Gewalt in Ägypten : Armee und Polizei verlieren zunehmend die Kontrolle

Scharfschützen auf Dächern und Menschen mit Macheten auf den Straßen: Die Gewalt in Kairo nimmt zu – auch in Wohnvierteln und einem Krankenhaus.
Mursi-Anhänger tragen Sarg-Attrappen durch die Menge und gedenken den Opfern der Proteste. © Louafi Larbi/Reuters

Die sechsspurige Gamaa-Brücke über den Nil ist immer noch mit Steinen übersäht, verkohlte Autoreifen liegen auf dem Asphalt. Normalerweise ist die Nilinsel Roda ein beschaulicher Ort mit schattigen Wohnstraßen und gemütlichen Teehäusern.
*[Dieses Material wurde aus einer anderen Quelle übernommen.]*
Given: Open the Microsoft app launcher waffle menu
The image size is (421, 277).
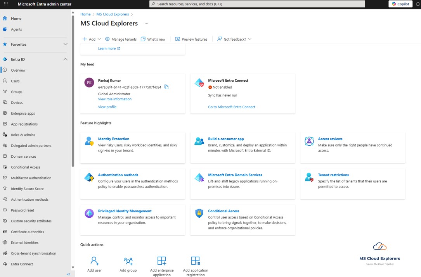Looking at the screenshot, I should [5, 4].
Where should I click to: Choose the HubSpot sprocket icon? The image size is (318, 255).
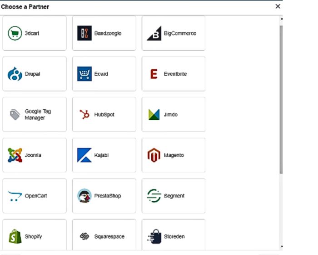(84, 115)
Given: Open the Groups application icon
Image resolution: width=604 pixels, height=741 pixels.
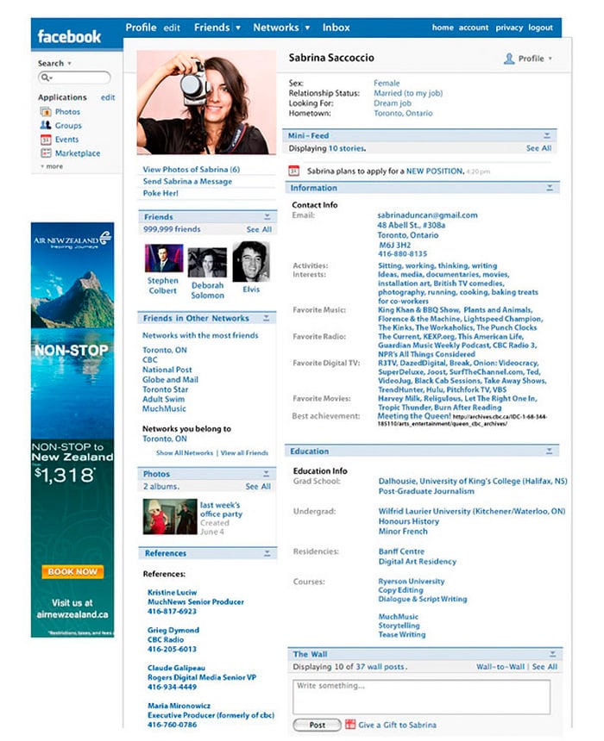Looking at the screenshot, I should 46,126.
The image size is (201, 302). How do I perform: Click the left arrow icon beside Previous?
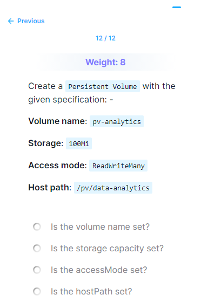(11, 21)
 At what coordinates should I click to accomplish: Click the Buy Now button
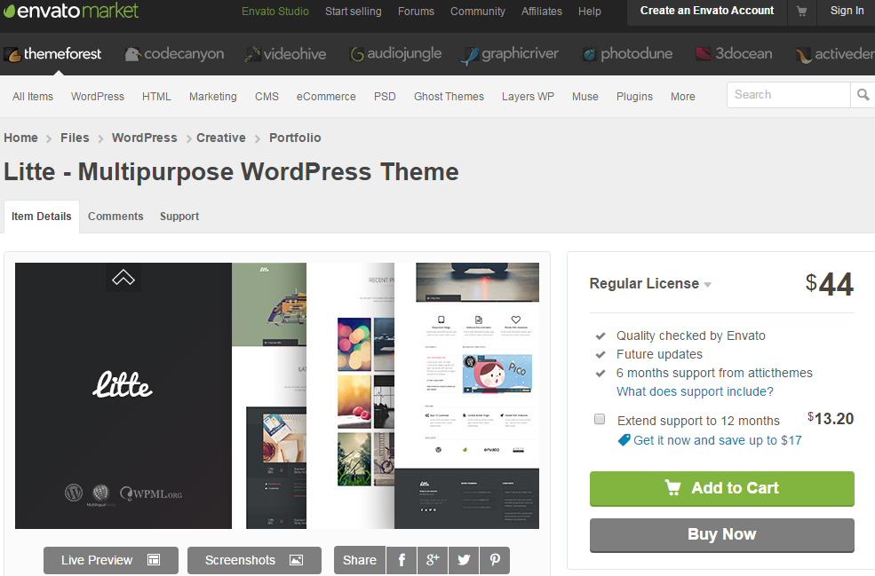(x=721, y=534)
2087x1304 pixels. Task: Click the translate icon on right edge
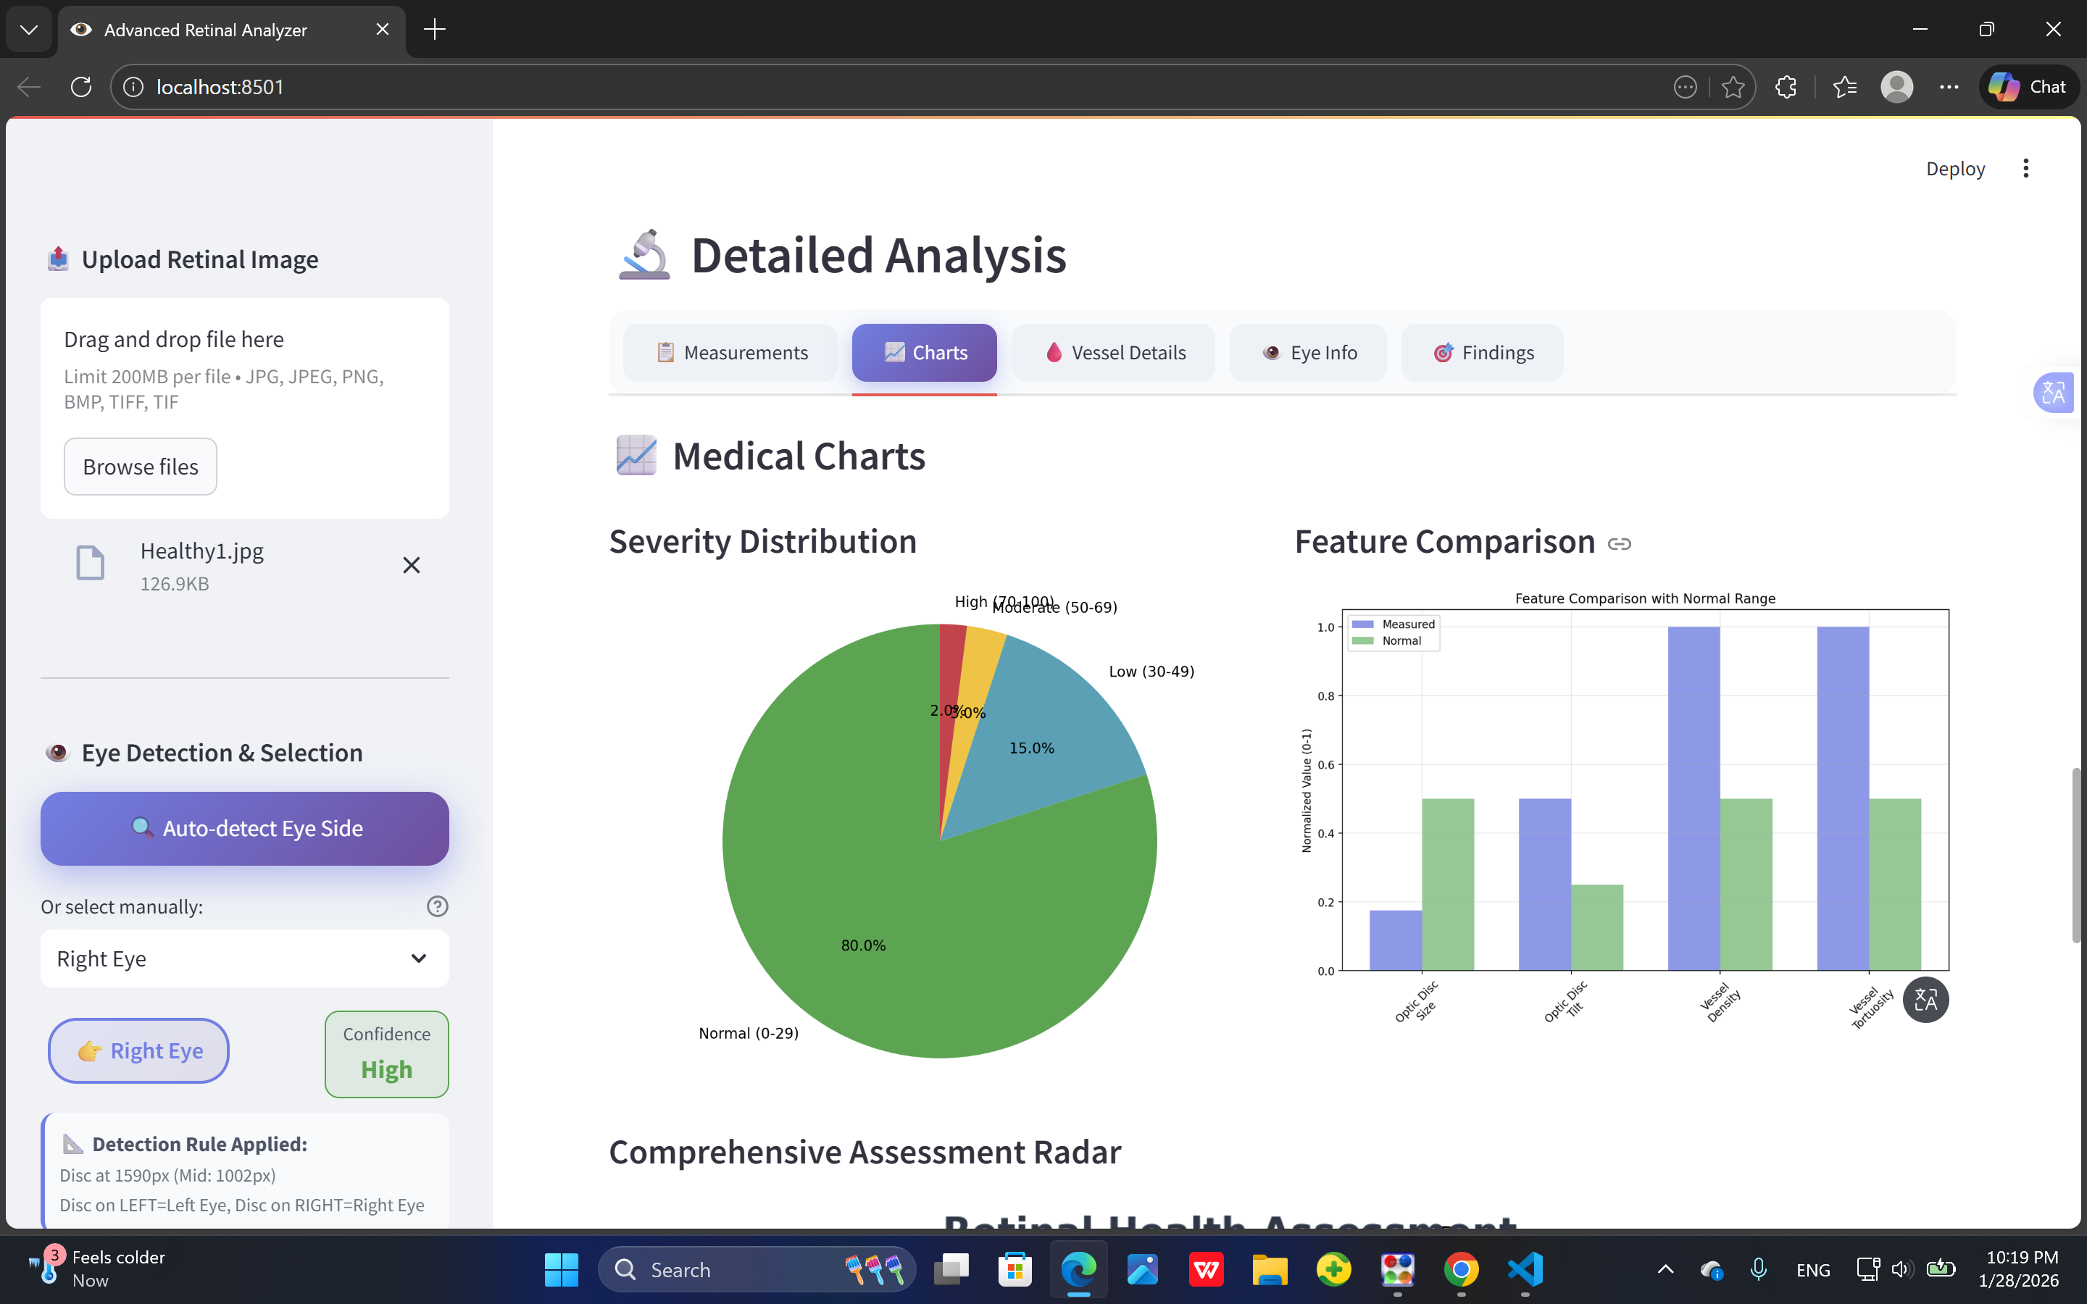[x=2053, y=393]
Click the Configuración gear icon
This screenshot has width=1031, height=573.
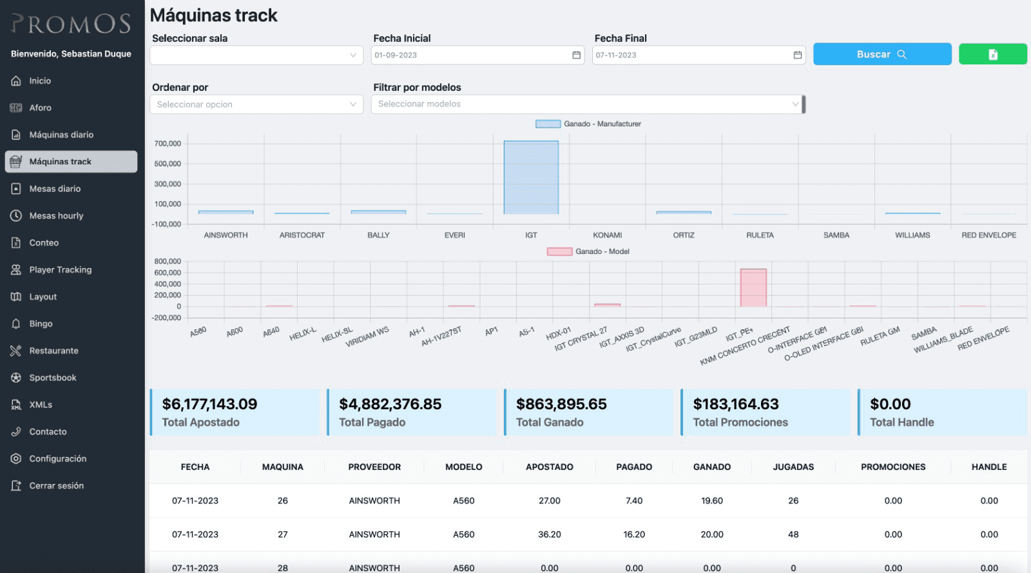point(16,459)
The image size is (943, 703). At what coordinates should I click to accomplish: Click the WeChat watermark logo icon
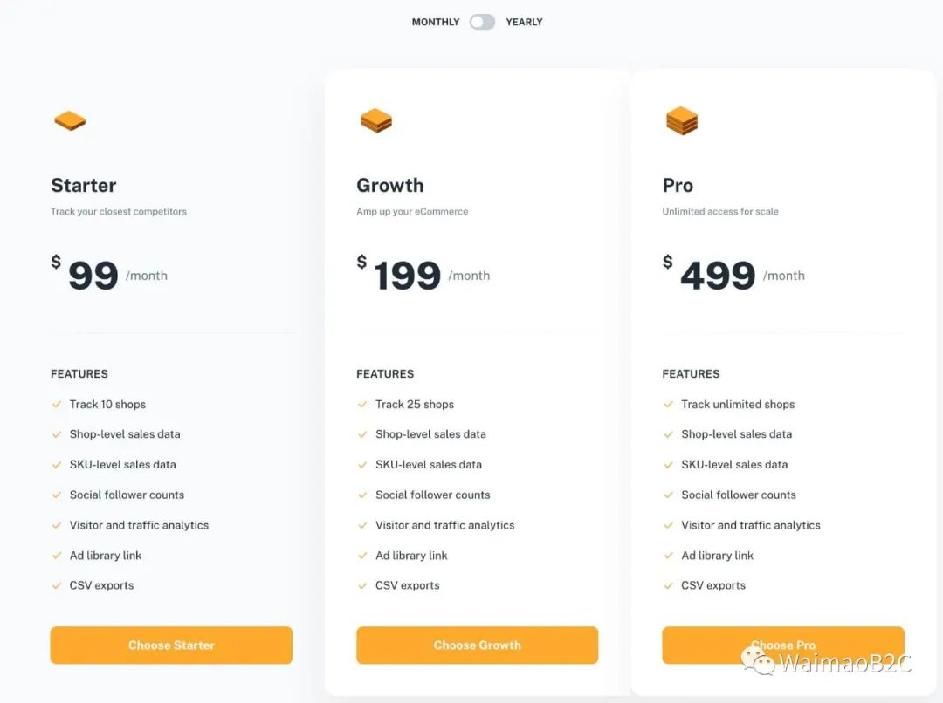click(x=756, y=659)
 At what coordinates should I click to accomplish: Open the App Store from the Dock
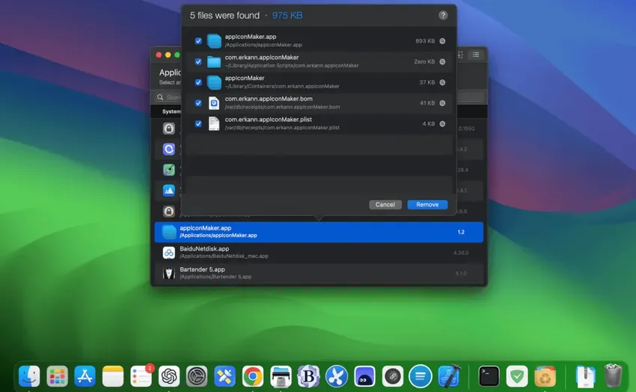pos(85,376)
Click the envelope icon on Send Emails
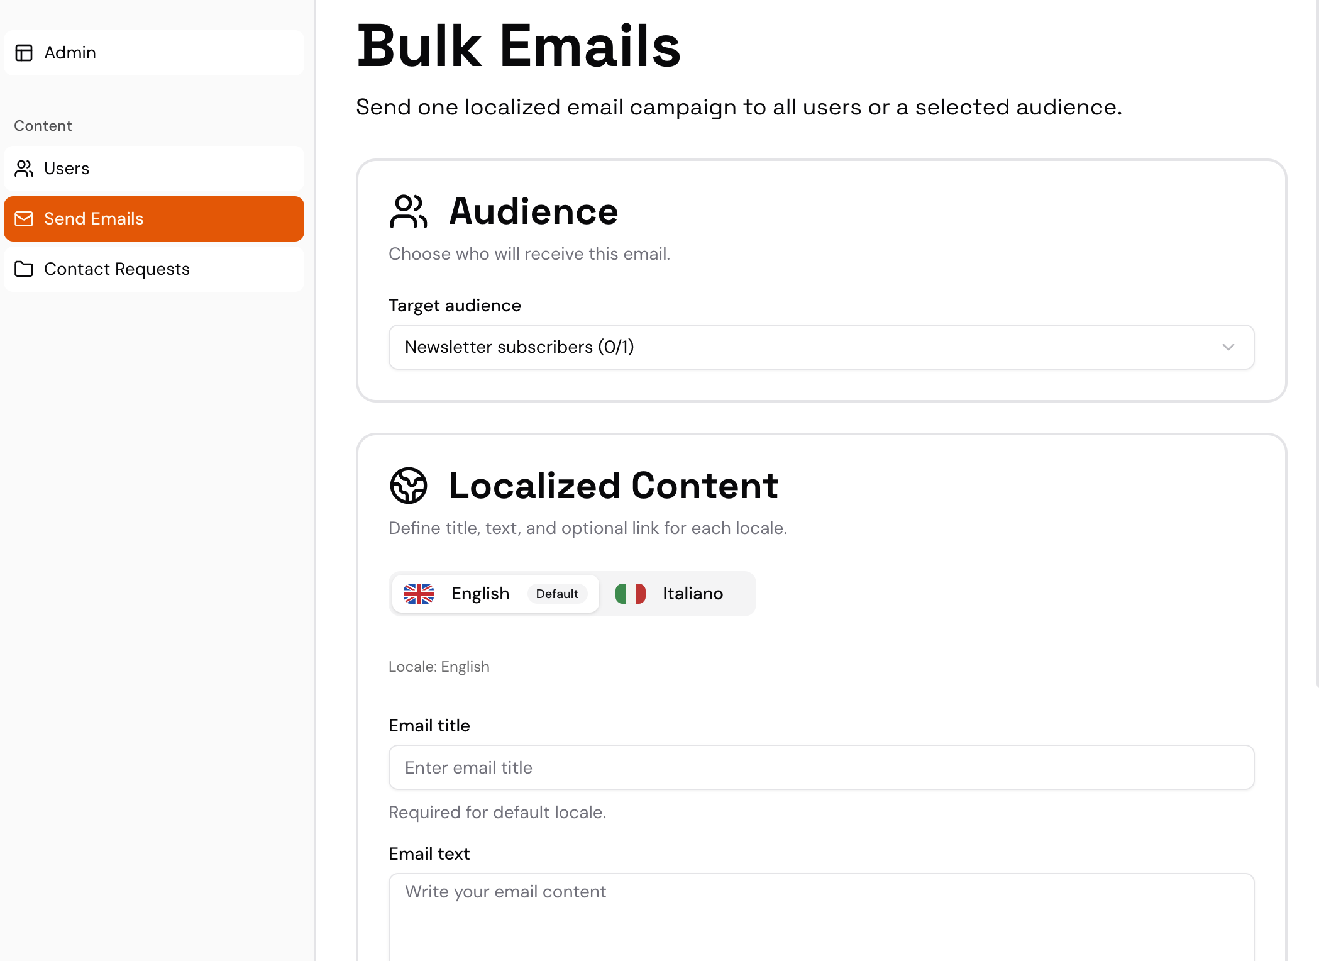Screen dimensions: 1319x961 click(24, 219)
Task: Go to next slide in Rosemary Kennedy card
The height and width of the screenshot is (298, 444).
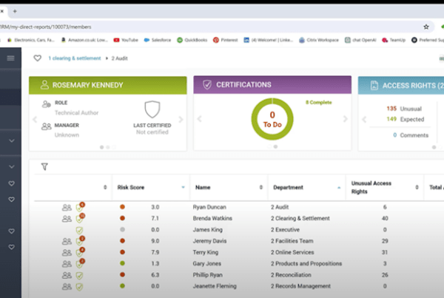Action: [180, 118]
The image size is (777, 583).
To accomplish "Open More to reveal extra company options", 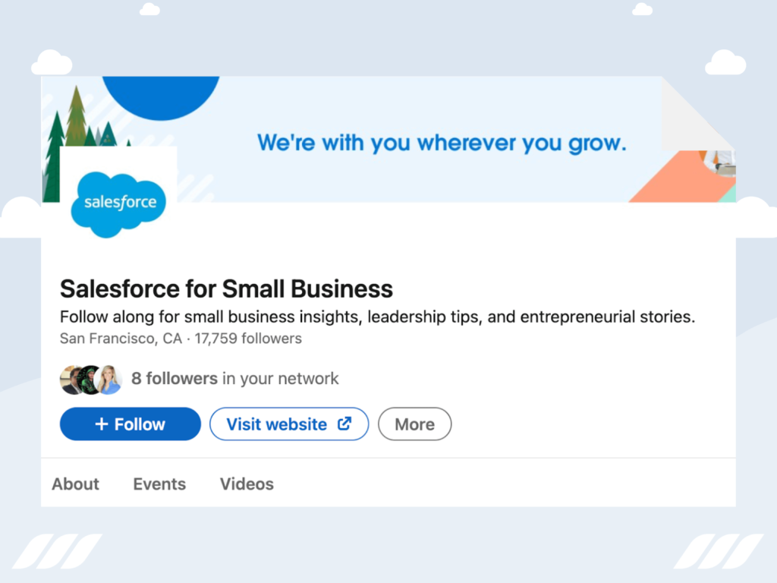I will point(414,424).
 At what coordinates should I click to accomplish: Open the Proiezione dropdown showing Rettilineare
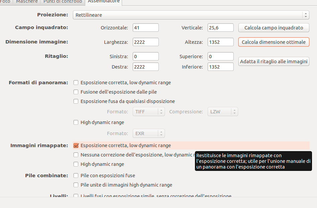coord(191,15)
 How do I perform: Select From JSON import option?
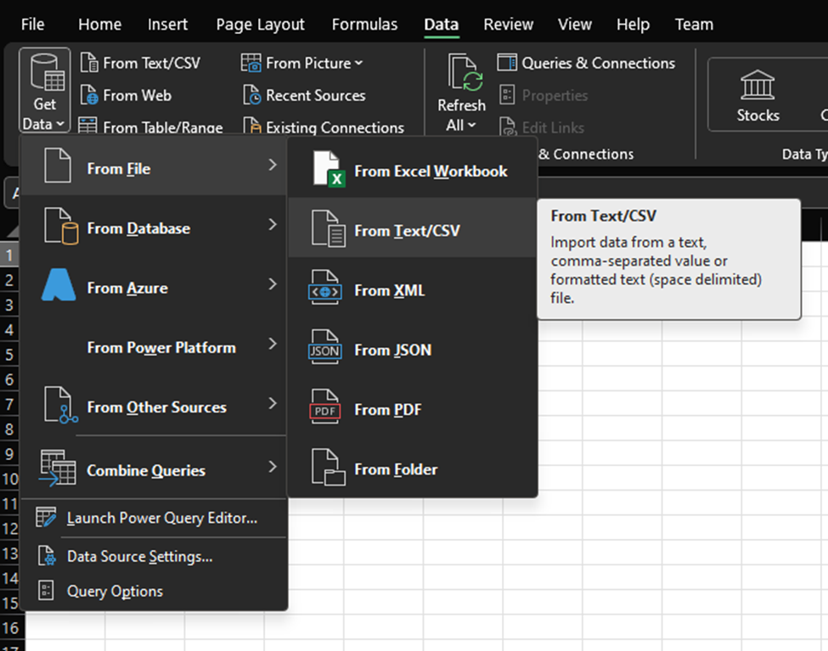[x=391, y=350]
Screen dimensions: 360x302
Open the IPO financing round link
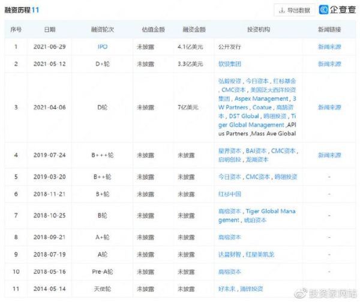point(102,46)
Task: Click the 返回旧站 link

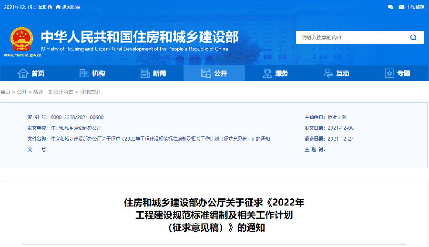Action: coord(72,7)
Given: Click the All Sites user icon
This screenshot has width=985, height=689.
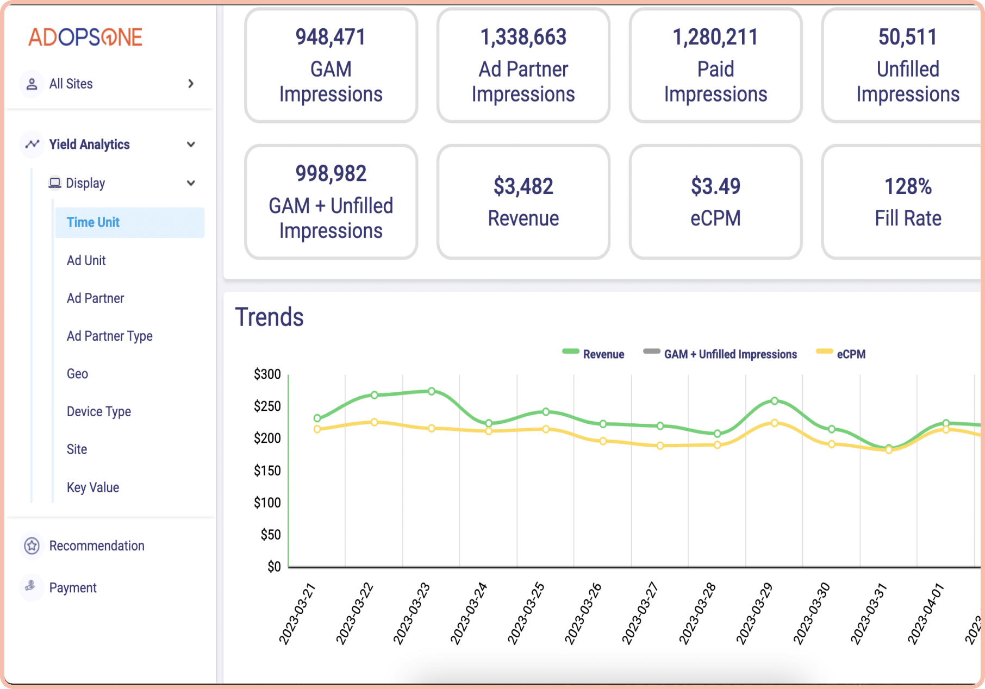Looking at the screenshot, I should point(32,84).
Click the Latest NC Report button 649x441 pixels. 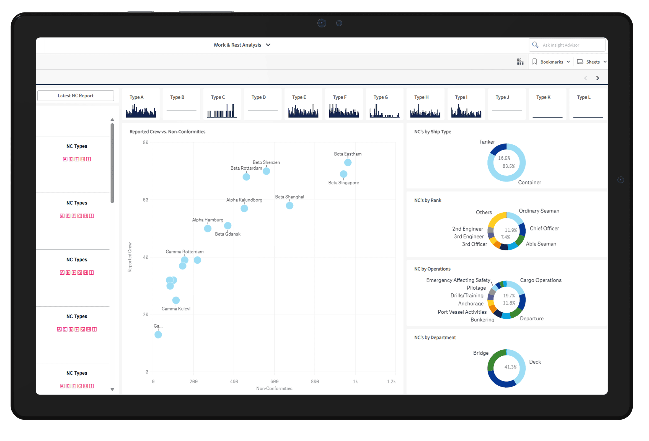point(76,95)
In der Nacht zu Samstag jedoch erlebte das Viertel Manial einen Alptraum. Bis in die frühen Morgenstunden hallten Schüsse durch die Hausreihen. Wie Anwohner später berichteten, hatte sich eine Handvoll bärtiger Scharfschützen Zugang zum Dach der Moschee verschafft und schoss wahllos auf Passanten. Unten gingen Komplizen mit Maschinenpistolen, Macheten und Messern auf die Menschen los.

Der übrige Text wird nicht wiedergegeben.